▶ [SUPPLIED DATA]:
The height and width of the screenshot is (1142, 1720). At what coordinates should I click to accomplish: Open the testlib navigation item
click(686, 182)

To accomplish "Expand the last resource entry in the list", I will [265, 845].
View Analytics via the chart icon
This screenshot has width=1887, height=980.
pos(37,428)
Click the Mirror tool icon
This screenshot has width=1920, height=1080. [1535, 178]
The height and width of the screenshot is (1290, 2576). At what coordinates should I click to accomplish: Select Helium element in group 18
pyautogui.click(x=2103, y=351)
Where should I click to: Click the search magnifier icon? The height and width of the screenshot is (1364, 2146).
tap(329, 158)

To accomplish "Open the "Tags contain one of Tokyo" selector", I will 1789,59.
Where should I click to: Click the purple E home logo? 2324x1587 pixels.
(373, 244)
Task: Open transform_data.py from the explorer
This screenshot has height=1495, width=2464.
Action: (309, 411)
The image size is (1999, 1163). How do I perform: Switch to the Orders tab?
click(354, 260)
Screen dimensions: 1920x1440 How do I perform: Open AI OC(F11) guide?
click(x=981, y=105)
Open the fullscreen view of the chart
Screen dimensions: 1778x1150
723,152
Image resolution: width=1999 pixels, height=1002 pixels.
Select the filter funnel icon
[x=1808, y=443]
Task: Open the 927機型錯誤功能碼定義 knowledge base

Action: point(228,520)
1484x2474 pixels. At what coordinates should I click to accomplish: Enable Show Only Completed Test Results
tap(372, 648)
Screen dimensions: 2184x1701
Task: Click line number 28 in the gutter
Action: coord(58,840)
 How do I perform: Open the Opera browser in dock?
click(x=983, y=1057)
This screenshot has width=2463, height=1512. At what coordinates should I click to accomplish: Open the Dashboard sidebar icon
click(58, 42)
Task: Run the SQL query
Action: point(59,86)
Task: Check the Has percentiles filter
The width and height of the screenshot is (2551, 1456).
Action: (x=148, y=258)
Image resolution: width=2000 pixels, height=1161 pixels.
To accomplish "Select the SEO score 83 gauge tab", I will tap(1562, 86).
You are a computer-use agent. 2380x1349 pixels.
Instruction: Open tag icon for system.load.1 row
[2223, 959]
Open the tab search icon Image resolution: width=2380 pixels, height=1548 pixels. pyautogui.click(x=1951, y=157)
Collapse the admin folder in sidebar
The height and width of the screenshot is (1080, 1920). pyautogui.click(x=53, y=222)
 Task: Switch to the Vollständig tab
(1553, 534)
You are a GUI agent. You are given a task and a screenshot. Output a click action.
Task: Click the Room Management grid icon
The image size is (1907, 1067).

▶ [WHAT YOU ARE ASKED TO DO]: All the data must be duplicated exactly, with nothing added or removed.

▶ [EXERCISE OUTPUT]:
The height and width of the screenshot is (1142, 1720). At what coordinates should I click to accomplish: Open the testlib navigation item
click(686, 182)

To accomplish "Expand the last resource entry in the list", I will [265, 845].
View Analytics via the chart icon
This screenshot has width=1887, height=980.
pos(37,428)
Click the Mirror tool icon
This screenshot has width=1920, height=1080. [1535, 178]
The height and width of the screenshot is (1290, 2576). At what coordinates should I click to accomplish: Select Helium element in group 18
pyautogui.click(x=2103, y=351)
Where should I click to: Click the search magnifier icon? The height and width of the screenshot is (1364, 2146).
tap(329, 158)

To accomplish "Open the "Tags contain one of Tokyo" selector", I will 1789,59.
Where should I click to: Click the purple E home logo? 2324x1587 pixels.
(373, 244)
Task: Open transform_data.py from the explorer
This screenshot has height=1495, width=2464.
Action: (309, 411)
The image size is (1999, 1163). How do I perform: Switch to the Orders tab?
click(354, 260)
Screen dimensions: 1920x1440 How do I perform: Open AI OC(F11) guide?
click(x=981, y=105)
Open the fullscreen view of the chart
Screen dimensions: 1778x1150
723,152
Image resolution: width=1999 pixels, height=1002 pixels.
Select the filter funnel icon
[x=1808, y=443]
Task: Open the 927機型錯誤功能碼定義 knowledge base

Action: point(228,520)
1484x2474 pixels. At what coordinates should I click to accomplish: Enable Show Only Completed Test Results
tap(372, 648)
Screen dimensions: 2184x1701
Task: Click line number 28 in the gutter
Action: coord(58,840)
 How do I perform: Open the Opera browser in dock?
click(x=983, y=1057)
This screenshot has width=2463, height=1512. At what coordinates should I click to accomplish: Open the Dashboard sidebar icon
click(58, 42)
Task: Run the SQL query
Action: point(59,86)
Task: Check the Has percentiles filter
The width and height of the screenshot is (2551, 1456).
Action: (x=148, y=258)
Image resolution: width=2000 pixels, height=1161 pixels.
To accomplish "Select the SEO score 83 gauge tab", I will tap(1562, 86).
You are a computer-use agent. 2380x1349 pixels.
Instruction: Open tag icon for system.load.1 row
[2223, 959]
Open the tab search icon Image resolution: width=2380 pixels, height=1548 pixels. pyautogui.click(x=1951, y=157)
Collapse the admin folder in sidebar
The height and width of the screenshot is (1080, 1920). pyautogui.click(x=53, y=222)
 Task: Switch to the Vollständig tab
(1553, 534)
You are a GUI agent. You are given a task and a screenshot. Output a click action.
Task: Click the Room Management grid icon
The image size is (1907, 1067).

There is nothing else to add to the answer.